The European Space Agency (ESA) is preparing for a November 20 launch of its “Gaia” space observatory, designed for a five-year mission to map and study one billion stars in the Milky Way Galaxy. Gaia will be launched from Europe’s spaceport in Kourou, French Guiana, on the South American coast.
Gaia’s main goal is to create a highly accurate 3D map of our Milky Way Galaxy by repeatedly observing a billion stars to determine their positions in space and their movement through it.
Other measurements will assess the vital physical properties of each star, including temperature, luminosity and composition. The resulting census will give astronomers an unprecedented new database for determining the origin and the evolution of our galaxy.
Gaia, named for the goddess of the Earth in Greek mythology, will map the stars from an orbit around the Sun, near a location some 600,000 miles beyond Earth’s orbit known as the L2 Lagrangian point. The gravitational forces at a Lagrangian point act to keep an object in a stable position relative to the Earth and Sun.
The spacecraft will spin slowly, sweeping its two telescopes across the entire sky and focusing their light simultaneously onto a single digital camera, the largest ever flown in space—it has nearly a billion pixels.
For the last two months Gaia has been rigorously tested in Kourou as part of the launch campaign. The Kouru site is particularly suitable as a location for a spaceport as it is quite close to the equator, so that the spinning earth can impart extra velocity to rockets as they are launched eastward.
“Getting ready for launch is an extremely busy phase for the mission teams, but it’s also extremely exciting and rewarding to see our mission so close to launch,” says Giuseppe Sarri, ESA’s Gaia project manager.
Earlier this month the spacecraft’s sunshield passed the final deployment test in the cleanroom in Kourou. It has now been stowed in its final configuration ready for the launch. Shortly after launch, the sunshield will be deployed, forming a 35-foot-wide “skirt” around Gaia’s base.
The shield has two purposes: to shade Gaia’s sensitive telescopes and cameras from sunlight, allowing them to cool to their operating temperature of -110°C, and to provide power to operate the spacecraft. The Sun-facing side of the shield is partially covered with solar panels to generate electricity.
“With this important milestone—and others—now completed, we are working through an intensive checklist of final activities that will culminate in the much-awaited launch of our ‘discovery machine’,” adds Sarri.
In the first week of November, the spacecraft will be mounted on the Soyuz launcher adapter and then integrated with the upper stage, which will eventually help boost Gaia onto its journey to L2. The Soyuz fairing—the nose cone that protects the sensitive spacecraft during the first four minutes of launch—will then be added.
On 15 November, Gaia will be moved to the launch pad for integration with the Soyuz launcher itself.

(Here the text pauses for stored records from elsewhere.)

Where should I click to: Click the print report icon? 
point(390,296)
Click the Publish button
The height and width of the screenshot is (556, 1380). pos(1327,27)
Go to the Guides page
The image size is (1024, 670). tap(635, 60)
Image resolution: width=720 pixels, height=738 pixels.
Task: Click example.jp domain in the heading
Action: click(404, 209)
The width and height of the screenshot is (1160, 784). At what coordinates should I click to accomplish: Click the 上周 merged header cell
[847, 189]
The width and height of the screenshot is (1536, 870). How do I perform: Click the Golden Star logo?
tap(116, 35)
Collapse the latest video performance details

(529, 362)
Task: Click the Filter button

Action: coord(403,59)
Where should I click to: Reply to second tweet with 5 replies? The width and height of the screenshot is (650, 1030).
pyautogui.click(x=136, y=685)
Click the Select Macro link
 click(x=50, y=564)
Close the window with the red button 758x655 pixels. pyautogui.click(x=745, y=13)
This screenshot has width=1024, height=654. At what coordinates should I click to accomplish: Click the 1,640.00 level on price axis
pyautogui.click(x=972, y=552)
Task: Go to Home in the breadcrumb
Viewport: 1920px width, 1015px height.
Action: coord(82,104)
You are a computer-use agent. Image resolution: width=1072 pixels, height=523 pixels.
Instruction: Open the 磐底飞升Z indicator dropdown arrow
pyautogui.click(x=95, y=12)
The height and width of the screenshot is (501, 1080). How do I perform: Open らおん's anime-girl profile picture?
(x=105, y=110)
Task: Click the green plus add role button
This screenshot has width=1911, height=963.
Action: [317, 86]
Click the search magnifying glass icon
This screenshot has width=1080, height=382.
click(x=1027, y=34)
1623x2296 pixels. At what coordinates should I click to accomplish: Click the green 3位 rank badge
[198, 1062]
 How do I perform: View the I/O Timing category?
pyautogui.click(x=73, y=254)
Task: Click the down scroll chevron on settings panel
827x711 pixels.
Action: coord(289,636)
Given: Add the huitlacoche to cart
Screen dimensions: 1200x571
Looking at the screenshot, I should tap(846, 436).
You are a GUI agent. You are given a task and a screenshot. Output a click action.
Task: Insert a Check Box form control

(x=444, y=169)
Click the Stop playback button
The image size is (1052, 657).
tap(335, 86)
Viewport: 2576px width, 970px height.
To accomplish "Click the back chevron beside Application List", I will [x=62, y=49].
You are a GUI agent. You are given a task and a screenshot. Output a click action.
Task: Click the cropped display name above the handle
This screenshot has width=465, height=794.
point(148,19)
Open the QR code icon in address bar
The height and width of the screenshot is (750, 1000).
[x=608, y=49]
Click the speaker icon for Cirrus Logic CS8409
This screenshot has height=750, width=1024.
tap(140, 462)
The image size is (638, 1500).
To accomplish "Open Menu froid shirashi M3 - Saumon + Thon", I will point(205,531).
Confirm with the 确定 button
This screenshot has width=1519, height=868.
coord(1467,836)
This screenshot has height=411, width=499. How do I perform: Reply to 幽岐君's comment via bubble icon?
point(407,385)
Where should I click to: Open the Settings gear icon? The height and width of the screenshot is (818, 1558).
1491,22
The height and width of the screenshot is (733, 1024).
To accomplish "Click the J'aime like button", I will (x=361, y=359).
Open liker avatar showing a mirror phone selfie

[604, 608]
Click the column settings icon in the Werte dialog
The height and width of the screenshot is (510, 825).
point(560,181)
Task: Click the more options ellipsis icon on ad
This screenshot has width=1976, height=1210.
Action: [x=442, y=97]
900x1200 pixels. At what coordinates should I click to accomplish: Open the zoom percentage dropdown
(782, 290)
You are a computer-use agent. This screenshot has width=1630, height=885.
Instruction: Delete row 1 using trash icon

Finally, the rocket will be fuelled. Gaia’s launch time is set for November 20 at 08:57:30 GMT, and will be streamed live on the ESA Portal at www.esa.int
“Our quest to create an enormous stellar census to solve questions on the origin, structure and evolutionary history of our home galaxy, and to discover tens of thousands of supernovas, previously unseen asteroids and even planets around nearby stars, is finally about to begin,” says Timo Prusti, ESA’s Gaia project scientist.